Revenue is critical aspect for auditing area.Auditing involves critical analyses of the risk of material misstaements involved in the financial statements, sometimes due to fraud practices performed by the employees of the same organisation. Revenue can be direct or indirect. It directly relates to turnover of organization. Auditor needs to assess all evidences in order that he is confirmed that sales have taken place. Increase in revenue can get higher profits but a decrease on the other part has got significant effect. This is such a crucial area that can cause the situation of an enterprise to change from one to another. While auditing revenues the first and foremost thinh required is the evidence that the particular event has took place.

a) MiniScibe coporation was a loss making comapny untill year 1985. It had apparently risen by takeover of company by Q T Wiles also called Dr Fix It. Formerly, wiles managed the company like playing a game where he thought he can manipulate things any how he can. he made almost 30% of employees jobless. He would also fire many people by just calling them in front. Later he called a meeting and made the staff and officials an announcement that he just wants sales hike and is concerned with nothing else. the company was divided in division and adopted practies like making huge sales at the year end and again showing returns at the beginning of the nest year, piling up huge inventories in order that there was closing stock, transferring goods to their warehouses as they said and treating them as sales, shipping the disk drives through cargos instead of an aircraft so that it would take time( while shipiing they must have also shown some ships sunk in water, and would have claimed high insurance claims because of such loss), they had started to ship bricks later instead of disk drives, their disk drives would go to the warehouses and get filed up there, inflated reserves. Finally, in 1988, they showed a loss and wiles resigned from company.The officials who used to work there earlier said all was fake and finacials were all manipulated.

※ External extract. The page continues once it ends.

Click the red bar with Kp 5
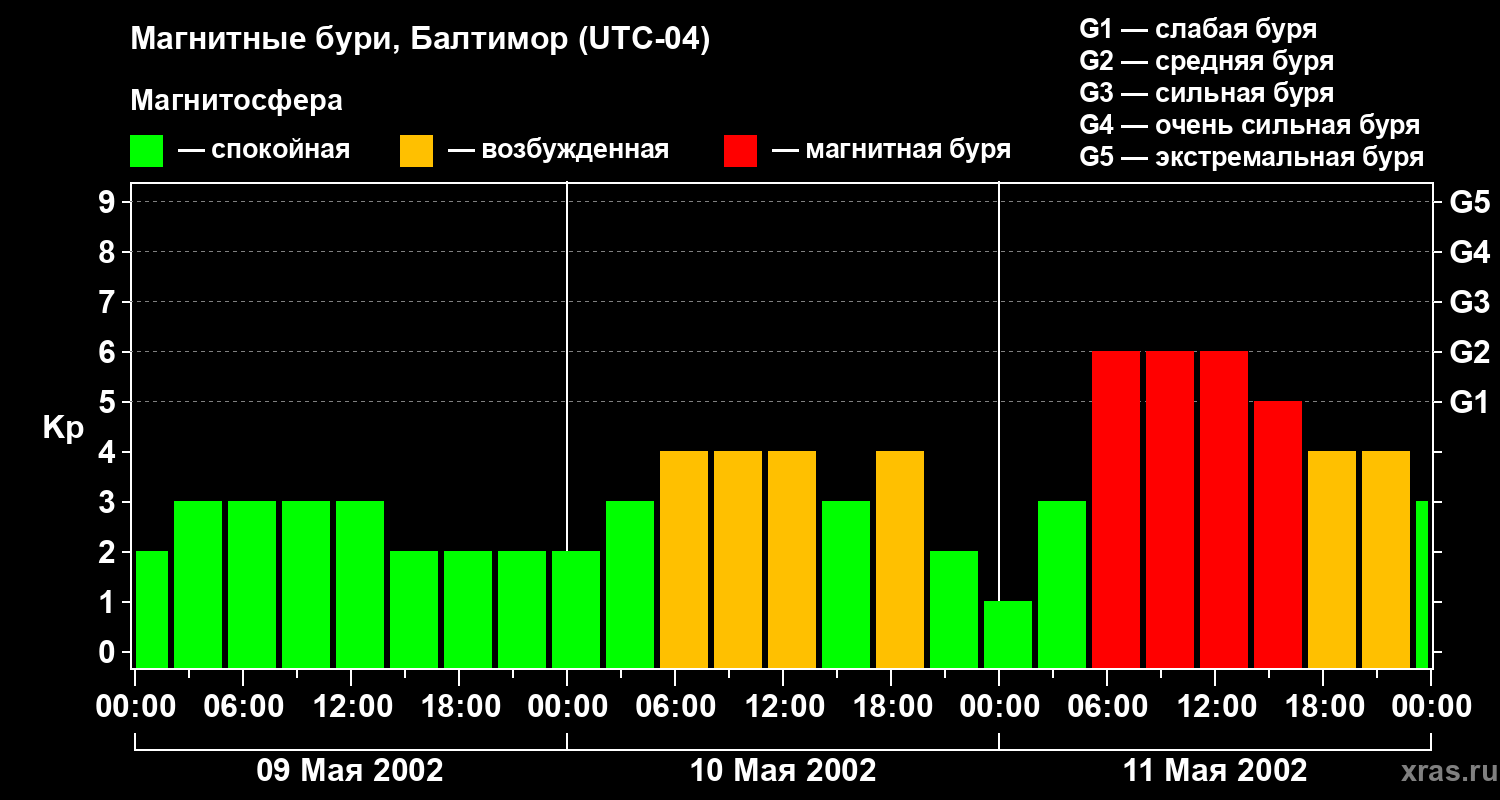 (1278, 535)
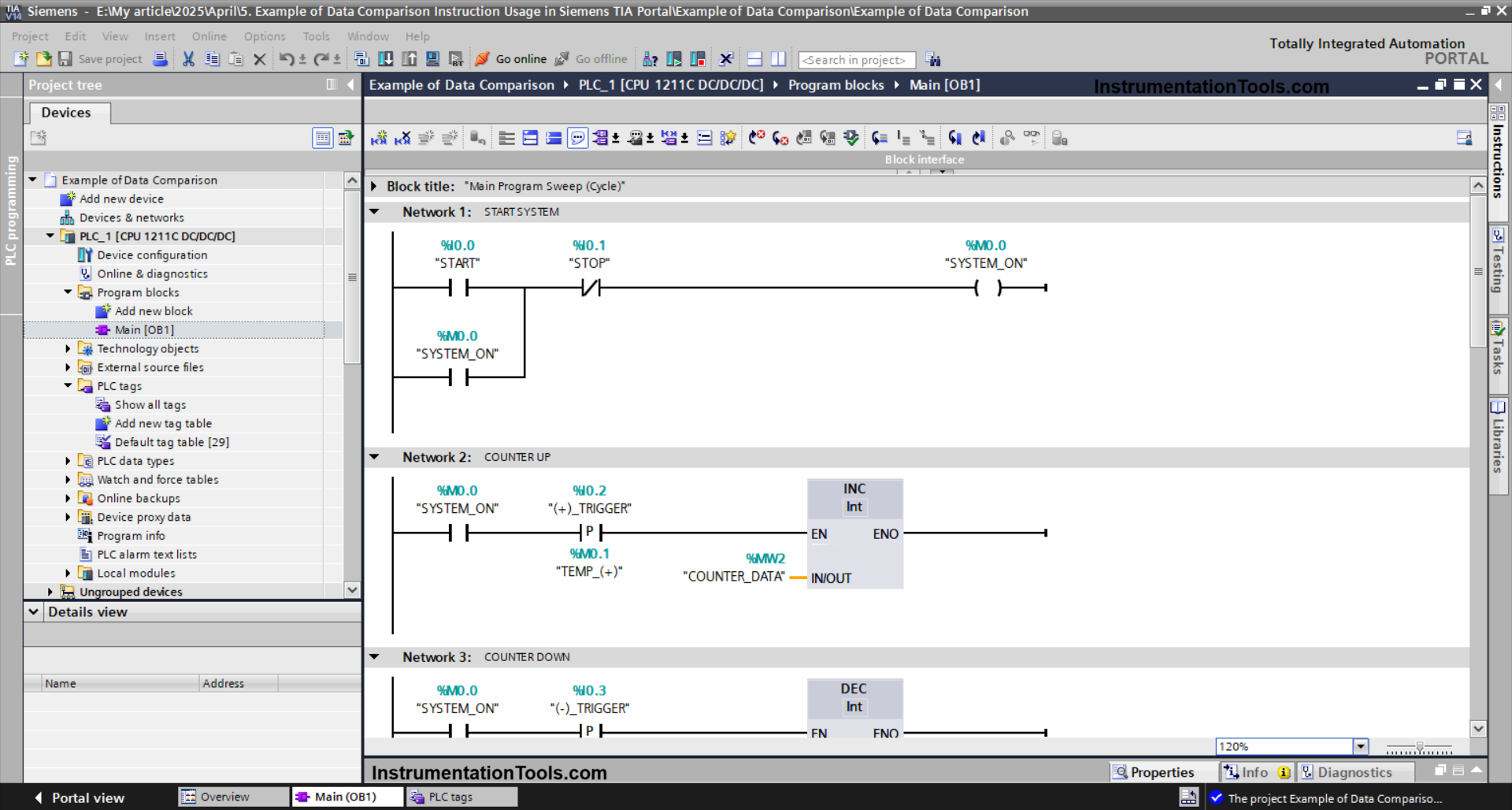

b) for sales, the auditors could have caught their year end practices and reported those to the higher authority or may be the government or atleast would have qualified his report. the auditors could have done a physical verification of inventory or may be they could have taken the help of an expert to evaluate the value and sustainability of closing stock. They could have treated the tranfers to warehouse as just internal transfer and after actual salesor transfer of possession to customer would have treated them as sales. The company even dindnt recognise the bad debts. Only 1% provision was made which as per the industry ranged from 4-15%. They had inflated reserves of the company. The value of stocks were raising the sky. All revenue items were inflated and profits were shown. Auditors could have analysed all this properly.The auditors were in aposition to stop these practices but as per reports, even they were involved in the frauds.

c) Red flags that the auditors could have identified were sales, bad debts and also provisions area.